One of the design elements driving TASSEL development has been the need to analyze ever larger sets of
data2. For example, the MLM (mixed linear model) function for association analysis originally used an
EM (expectation-maximization) algorithm, which is a common method for solving mixed models but is
relatively slow. Subsequently developers implemented the EMMA algorithm to increase computing
speed3. Model compression was added to that to improve speed and statistical power for association
study4. Another technique that optimizes variance components once and then uses the estimates to test
markers now provides the ability to screen the large numbers of markers used in genome-wide association
studies (GWAS). The method was independently described by Zhang et al. and Kang et al. in 2010. This
method was named P3D by Zhang et al.4 and EMMAX by Kang et al.5
TASSEL was designed for a wide range of users, including those not expert in statistics or computer
science. A GWAS using the mixed linear model method to incorporate information about population
structure6-8 and cryptic relationships9 can be performed by in a few steps by “clicking” on the proper
choices using a graphic interface. All the processes necessary for the analysis are performed
automatically, including importing phenotypic and genotype data, imputing missing data (phenotype or
genotype), filtering markers on minor allele frequency, generating principal components and a kinship
matrix to represent population structure and cryptic relationships, optimizing compression level and
performing GWAS.
The command-line version of TASSEL, called the Pipeline, provides users the ability to program tasks
using a script instead of the graphic user interface (GUI). This feature allows researchers to define tasks
using a few lines of code and provides the ability to use TASSEL as part of an analysis pipeline or to
perform simulation studies.
Due to the increasing availability of open data sources, TASSEL utilizes a data browser from the
Genomic Diversity and Phenotype Connection (GDPC) project10 to provide an interface to relational
databases. As a result, TASSEL users can access any data source that provides a GDPC service. Using
this middleware, which provides a common graphical interface, TASSEL users can avoid writing SQL
queries to access data. Currently, GDPC provides connections to Panzea, Gramene, Germinate, and GRIN
(USDA’s Germplasm Resources Information Network).
TASSEL is written in Java, thereby enabling its use with virtually any operating system. It can be
installed using Java Web Start technology by simply clicking on a link at www.maizegenetics.net/tassel.
A stand-alone version of TASSEL can also be downloaded to use in pipeline mode or in any situation
where the user wishes to start the software from a command line.
6
1 Getting Started
A quick way to get started using TASSEL is to load the tutorial data and try performing analyses.
However, because some of the necessary steps may not be intuitive, we recommend that new users follow
the tutorial at end of this manual. The objective of this section is to provide information necessary to
install and start TASSEL software and to provide a brief overview of the interface.

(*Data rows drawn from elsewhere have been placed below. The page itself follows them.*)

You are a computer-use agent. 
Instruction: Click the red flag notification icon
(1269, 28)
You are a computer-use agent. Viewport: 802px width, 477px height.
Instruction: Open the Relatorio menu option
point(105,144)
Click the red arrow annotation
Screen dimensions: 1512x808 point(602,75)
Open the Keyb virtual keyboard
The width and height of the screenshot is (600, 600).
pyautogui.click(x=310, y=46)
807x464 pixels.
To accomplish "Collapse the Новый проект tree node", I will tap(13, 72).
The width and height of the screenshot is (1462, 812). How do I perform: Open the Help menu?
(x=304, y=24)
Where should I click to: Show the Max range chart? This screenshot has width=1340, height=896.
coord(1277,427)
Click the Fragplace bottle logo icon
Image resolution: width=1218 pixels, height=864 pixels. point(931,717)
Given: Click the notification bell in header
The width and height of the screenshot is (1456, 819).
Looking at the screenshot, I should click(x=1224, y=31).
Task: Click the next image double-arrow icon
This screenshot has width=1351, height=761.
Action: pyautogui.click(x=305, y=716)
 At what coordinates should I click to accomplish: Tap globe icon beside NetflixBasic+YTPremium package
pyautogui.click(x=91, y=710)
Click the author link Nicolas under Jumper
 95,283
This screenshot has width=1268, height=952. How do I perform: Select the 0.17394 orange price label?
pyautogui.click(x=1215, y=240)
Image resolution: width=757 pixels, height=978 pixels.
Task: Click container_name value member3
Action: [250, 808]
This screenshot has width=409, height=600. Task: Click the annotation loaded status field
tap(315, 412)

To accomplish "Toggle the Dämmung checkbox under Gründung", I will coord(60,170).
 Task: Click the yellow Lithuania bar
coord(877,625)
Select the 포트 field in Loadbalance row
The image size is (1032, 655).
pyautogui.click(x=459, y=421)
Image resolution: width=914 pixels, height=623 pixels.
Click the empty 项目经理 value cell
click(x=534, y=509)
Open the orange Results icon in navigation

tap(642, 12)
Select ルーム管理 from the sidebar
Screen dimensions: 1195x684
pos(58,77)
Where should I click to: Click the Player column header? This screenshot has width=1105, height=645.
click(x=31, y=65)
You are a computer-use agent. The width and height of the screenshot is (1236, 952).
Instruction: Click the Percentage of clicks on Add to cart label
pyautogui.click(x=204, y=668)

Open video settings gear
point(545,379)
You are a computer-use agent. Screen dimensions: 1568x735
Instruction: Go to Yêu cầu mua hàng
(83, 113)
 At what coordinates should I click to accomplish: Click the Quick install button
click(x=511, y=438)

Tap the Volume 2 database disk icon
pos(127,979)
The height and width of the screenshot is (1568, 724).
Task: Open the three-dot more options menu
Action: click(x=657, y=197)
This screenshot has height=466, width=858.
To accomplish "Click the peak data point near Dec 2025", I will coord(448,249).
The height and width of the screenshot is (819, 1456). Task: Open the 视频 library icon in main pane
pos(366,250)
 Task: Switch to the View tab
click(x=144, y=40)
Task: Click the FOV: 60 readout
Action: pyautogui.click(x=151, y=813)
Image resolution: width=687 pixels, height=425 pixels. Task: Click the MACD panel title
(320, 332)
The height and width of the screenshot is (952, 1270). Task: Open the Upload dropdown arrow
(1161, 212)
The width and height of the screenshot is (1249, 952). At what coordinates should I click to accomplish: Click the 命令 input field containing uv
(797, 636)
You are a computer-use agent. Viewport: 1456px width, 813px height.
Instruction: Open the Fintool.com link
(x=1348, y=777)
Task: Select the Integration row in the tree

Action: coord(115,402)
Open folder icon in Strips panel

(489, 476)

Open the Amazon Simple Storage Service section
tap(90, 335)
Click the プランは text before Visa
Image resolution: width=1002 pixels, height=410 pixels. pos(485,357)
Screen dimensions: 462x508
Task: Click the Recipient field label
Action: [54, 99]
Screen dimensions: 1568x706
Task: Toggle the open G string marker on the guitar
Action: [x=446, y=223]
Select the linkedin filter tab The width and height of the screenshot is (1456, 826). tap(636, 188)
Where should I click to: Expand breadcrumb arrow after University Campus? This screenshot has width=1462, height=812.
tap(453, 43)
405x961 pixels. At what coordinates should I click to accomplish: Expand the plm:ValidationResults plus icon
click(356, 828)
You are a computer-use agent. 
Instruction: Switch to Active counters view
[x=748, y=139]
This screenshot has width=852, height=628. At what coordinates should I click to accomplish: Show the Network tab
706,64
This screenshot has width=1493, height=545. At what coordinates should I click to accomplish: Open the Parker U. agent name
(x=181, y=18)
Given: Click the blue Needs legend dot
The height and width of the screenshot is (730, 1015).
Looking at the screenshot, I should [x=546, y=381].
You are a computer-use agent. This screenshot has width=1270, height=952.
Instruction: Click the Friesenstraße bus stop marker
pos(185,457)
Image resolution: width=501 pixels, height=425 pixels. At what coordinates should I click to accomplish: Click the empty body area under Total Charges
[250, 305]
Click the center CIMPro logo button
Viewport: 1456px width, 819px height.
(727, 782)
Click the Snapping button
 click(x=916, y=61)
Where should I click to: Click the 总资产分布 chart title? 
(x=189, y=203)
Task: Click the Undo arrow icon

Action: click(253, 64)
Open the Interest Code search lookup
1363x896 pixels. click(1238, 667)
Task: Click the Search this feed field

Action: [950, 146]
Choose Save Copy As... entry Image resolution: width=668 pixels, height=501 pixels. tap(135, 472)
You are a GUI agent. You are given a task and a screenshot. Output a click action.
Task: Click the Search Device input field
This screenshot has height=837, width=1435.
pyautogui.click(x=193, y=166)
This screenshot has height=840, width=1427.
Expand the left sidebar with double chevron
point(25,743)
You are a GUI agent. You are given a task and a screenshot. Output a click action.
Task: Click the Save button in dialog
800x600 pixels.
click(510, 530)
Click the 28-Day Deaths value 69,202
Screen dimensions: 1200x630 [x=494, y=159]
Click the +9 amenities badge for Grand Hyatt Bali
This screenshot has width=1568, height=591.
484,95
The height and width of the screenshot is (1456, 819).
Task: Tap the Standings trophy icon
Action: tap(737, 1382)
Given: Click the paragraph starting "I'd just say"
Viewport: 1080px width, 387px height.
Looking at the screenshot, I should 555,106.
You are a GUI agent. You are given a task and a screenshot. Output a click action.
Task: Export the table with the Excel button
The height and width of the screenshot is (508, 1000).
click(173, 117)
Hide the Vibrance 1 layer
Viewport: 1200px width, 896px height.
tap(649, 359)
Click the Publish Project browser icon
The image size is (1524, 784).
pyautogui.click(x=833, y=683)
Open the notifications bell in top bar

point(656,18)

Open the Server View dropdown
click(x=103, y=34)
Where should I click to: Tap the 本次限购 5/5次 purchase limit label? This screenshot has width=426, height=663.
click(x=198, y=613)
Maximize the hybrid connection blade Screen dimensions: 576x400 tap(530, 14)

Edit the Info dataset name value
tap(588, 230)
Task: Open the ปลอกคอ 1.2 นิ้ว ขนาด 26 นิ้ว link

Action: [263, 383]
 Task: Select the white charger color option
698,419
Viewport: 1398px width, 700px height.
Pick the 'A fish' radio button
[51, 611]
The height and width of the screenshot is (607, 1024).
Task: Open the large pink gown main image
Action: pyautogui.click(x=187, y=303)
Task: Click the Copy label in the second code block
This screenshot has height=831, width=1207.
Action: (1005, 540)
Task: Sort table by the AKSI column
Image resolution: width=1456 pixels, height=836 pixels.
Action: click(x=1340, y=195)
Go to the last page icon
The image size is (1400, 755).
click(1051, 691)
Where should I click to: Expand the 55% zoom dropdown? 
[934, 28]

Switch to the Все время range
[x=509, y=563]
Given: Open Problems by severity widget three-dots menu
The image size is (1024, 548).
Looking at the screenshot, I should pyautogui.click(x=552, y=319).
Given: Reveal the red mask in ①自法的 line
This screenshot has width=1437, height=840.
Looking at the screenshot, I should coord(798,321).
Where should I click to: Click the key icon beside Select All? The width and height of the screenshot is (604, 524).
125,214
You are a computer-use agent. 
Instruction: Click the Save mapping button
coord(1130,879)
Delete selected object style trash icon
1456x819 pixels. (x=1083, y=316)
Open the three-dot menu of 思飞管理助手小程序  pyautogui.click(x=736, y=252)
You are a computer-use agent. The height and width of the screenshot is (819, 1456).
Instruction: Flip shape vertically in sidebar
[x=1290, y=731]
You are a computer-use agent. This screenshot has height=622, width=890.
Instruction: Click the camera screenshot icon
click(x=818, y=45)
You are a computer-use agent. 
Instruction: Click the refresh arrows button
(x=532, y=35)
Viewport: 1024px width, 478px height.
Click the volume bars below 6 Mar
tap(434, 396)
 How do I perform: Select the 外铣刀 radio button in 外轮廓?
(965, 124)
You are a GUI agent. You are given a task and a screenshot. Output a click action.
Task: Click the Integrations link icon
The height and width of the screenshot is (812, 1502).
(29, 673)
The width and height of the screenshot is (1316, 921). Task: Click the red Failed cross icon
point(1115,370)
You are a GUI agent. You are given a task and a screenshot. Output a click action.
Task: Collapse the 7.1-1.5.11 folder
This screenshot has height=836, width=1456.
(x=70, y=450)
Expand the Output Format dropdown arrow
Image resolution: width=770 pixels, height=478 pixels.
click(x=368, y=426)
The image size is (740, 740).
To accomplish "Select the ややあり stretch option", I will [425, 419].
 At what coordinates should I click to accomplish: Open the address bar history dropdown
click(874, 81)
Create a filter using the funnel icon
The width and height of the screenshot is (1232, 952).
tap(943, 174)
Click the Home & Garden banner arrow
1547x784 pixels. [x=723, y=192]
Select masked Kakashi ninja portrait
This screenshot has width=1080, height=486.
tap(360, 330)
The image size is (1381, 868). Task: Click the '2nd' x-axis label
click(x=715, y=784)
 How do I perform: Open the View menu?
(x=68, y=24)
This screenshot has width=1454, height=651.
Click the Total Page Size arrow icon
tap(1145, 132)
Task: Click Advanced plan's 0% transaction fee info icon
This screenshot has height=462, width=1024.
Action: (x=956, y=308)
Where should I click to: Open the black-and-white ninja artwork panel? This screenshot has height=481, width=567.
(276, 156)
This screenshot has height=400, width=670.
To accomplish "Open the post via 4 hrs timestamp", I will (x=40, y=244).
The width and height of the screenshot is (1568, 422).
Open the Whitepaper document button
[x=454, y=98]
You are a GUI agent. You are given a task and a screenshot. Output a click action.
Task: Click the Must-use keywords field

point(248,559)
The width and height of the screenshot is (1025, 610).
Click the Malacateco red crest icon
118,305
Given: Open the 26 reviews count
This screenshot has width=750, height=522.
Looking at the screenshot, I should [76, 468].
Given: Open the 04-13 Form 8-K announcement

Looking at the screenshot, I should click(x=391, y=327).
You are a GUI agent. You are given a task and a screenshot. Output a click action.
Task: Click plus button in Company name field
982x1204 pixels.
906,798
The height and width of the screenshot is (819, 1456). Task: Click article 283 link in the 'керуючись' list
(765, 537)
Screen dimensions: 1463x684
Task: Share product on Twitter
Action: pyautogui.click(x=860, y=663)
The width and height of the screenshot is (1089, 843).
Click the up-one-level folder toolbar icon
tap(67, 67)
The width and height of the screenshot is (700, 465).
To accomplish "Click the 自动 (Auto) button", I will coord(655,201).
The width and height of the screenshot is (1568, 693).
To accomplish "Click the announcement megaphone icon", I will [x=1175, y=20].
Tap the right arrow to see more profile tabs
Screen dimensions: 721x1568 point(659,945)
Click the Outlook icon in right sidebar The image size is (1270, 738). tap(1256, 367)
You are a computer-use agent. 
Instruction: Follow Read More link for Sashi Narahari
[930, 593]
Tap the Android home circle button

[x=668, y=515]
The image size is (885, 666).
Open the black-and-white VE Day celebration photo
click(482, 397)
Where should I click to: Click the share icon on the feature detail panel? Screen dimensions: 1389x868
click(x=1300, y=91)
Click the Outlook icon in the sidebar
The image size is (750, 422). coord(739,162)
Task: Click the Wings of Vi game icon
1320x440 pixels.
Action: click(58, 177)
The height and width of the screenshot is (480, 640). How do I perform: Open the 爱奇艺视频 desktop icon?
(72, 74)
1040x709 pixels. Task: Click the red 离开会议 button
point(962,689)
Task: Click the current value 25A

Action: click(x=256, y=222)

Most functions are organized into three modes (Data, Analysis and Results) which correspond to the first
three buttons on the TASSEL interface as shown below. Clicking one of these buttons changes the
functions represented by the second row of buttons. Those three modes are described in detail in the
subsequent sections of this manual. The screen shot shows TASSEL after the tutorial files have been
loaded.
1.1 Installation
The graphic version of TASSEL can be installed in one of the three ways: using Java Web Start, as a
stand-alone application, or using the source code
1.1.1 Web start
TASSEL can be installed using Java Web Start technology, which automatically checks for the most
recent version of TASSEL each time the application is executed. In addition, Java Web Start will ensure
that the correct version of the Java Runtime Environment is running, thus avoiding complicated
7
installation and upgrade procedures. Users should use Web Start unless they have a specific reason to use
one of the other installation methods.
To begin, Java Web Start (JWS) must be installed (prior to the installation of TASSEL). JWS is included
as part of Java Runtime Environment (JRE) 5.0 and above. PC’s and Mac’s will most likely have JWS
already installed. If you need to install Java, the most recent version is available at http://www.java.com.
The easiest way to tell if it is installed on your computer is to try running TASSEL from the following
link:
http://www.maizegenetics.net/tassel
If you will be using TASSEL frequently and would prefer to launch the application from your desktop
rather than by revisiting the website, Java Web Start can be used to manually launch TASSEL each time
and/or to create a shortcut. Access the Java Application Cache Viewer by going to Start > Settings >
Control Panel > Java. From the General tab, click on Settings in the Temporary Internet Files section
and then click on View Applications… and the Java Application Cache Viewer will appear. (Another
way of achieving this is by going to Start > Run and typing in javaws). The TASSEL icon should now
be visible and can be used to launch the application. Shortcuts can be created from the menu of the Java
Application Cache Viewer: Application > Install Shortcuts.
1.1.2 Stand-alone
Downloading a “stand-alone” version is recommended for anyone who has a slow Internet connection.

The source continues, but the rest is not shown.